Crónica de un sábado de verano que no fue este sábado de verano
“Hoy vuelvo a escribir” me dije, viendo los hermosos cuadernos vacíos que tengo apilados en un rincón. Son regalos que me hacen. Para que escriba.
Seguí pensando en escribir mientras preparaba el café, los pancakes y el bacon. Cuando puse el lavavajillas y cuando saqué la basura.
Iba pensando escribir también cuando pedaleaba en la bicicleta por la calle Bloor, camino a una de mis tiendas favoritas.
Porque ya es verano en Toronto y al fin hace calor. Todo esta verde y florecido, los parques están llenos de niños y de chorritos de agua. Puedo ir en bici a todos lados, no hay horarios que nos apuren o nos restrinjan.
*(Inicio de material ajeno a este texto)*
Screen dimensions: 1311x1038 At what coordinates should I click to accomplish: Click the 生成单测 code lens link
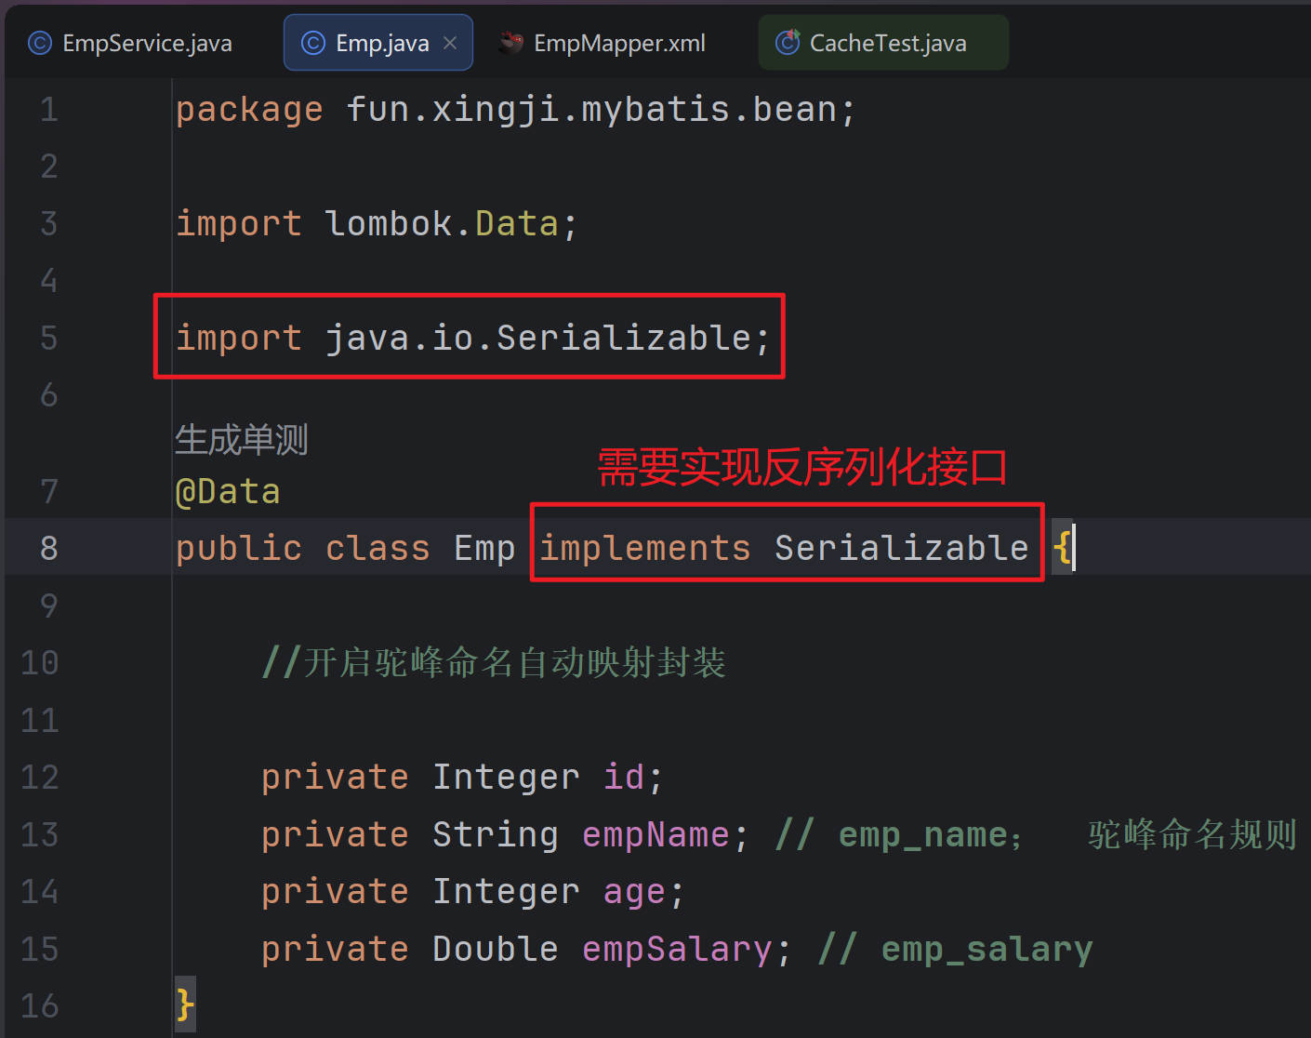241,440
Atras quedó el larguísimo invierno y mis brotes psicóticos ante la nieve y el hielo y la total desconsideración de la ciudad de Toronto por las personas que usamos las veredas.
Todo aquello se diluye en mi mente porque voy feliz en bicicleta al sol, los pelos al viento, los niños en casa. Y compro libros, una vela elegante y una mascarilla facial.
Por supuesto que pienso en escribir en ese momento. Y también cuando vuelvo a casa y paro a comprar el almuerzo en un restaurante taiwanés que me gusta mucho.
Hojeo los libros que compré a la hora de la siesta de Adrián (y M. Alejo). Stephen King. “Por supuesto que voy a escribir. Como hizo esta gente!”
Pero después, hay un festival de música y gastronomía latina a unas cuadras de casa. Y vamos. Tomamos limonada sentados en el cordón de la vereda y bailamos un poco de salsa. Y más tarde, es “movie night” esa noche, que es cuando cenamos y vemos una película con los niños.
En medio de la película, me acuerdo de mi idea original y vuelvo a pensar “tengo que escribir”. Pero ya estoy cansada y, una vez más, no tengo nada que contar. Quizás mañana.